In July 2015, Circles.Life's parent company, Liberty Wireless Pte Ltd, signed an agreement with M1 Limited to deliver voice, messaging, and data services as an MVNO using M1's mobile network, which has 4G+ outdoor coverage of 99.92% of Singapore. The company's offering launched to the public in June 2016. Customers may also choose to pick up its SIM cards at selected convenience stores and post offices as alternatives to courier services.

=== Taiwan ===

Circles.Life launched its digital services in Taiwan with a no-contract base plan. The infrastructure partner uses Chunghwa Telecom's (CHT) network. Circles.Life offers an add-on option for data-heavy users, under which for a monthly fee, users can add unlimited data to their base plans.

Circles.Life has recently announced that their operations in Taiwan will be shut down on July 17, 2024. Existing users wishing to keep their mobile phone numbers should port their numbers to another operator before that date. Otherwise, any remaining numbers will be lost permanently and reclaimed back to the regulator.
=== Australia ===
Circles.Life launched its digital services in Australia through a strategic partnership with Optus.
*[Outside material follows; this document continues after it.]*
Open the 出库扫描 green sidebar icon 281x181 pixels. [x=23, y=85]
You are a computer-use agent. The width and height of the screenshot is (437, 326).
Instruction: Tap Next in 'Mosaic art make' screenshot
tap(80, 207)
In January 2025, Circles.Life closed its Australian MVNO operations, transferring existing accounts across to another Optus reseller, Amaysim.

=== Indonesia ===
In 2020, Circles.Life launched its digital service "Live.On" in Indonesia. The infrastructure partner uses XL Axiata 4.5G network. Four years later, specifically on February 23, 2024, Live.On transferred the digital service to XL Axiata in Indonesia. As a result, the company moved their customers into their existing AXIS brand..

=== Jetpac ===
In Nov 2022, Circles.Life launched Jetpac as a roaming subscription service to its Singapore base. By Nov 2023, Jetpac was expanded to serve a global base and the main product was changed to individual one time purchases with different validities - similar to competitors like Airalo. By Nov 2024, Jetpac was spun off as a separate entity with funding from KDDI.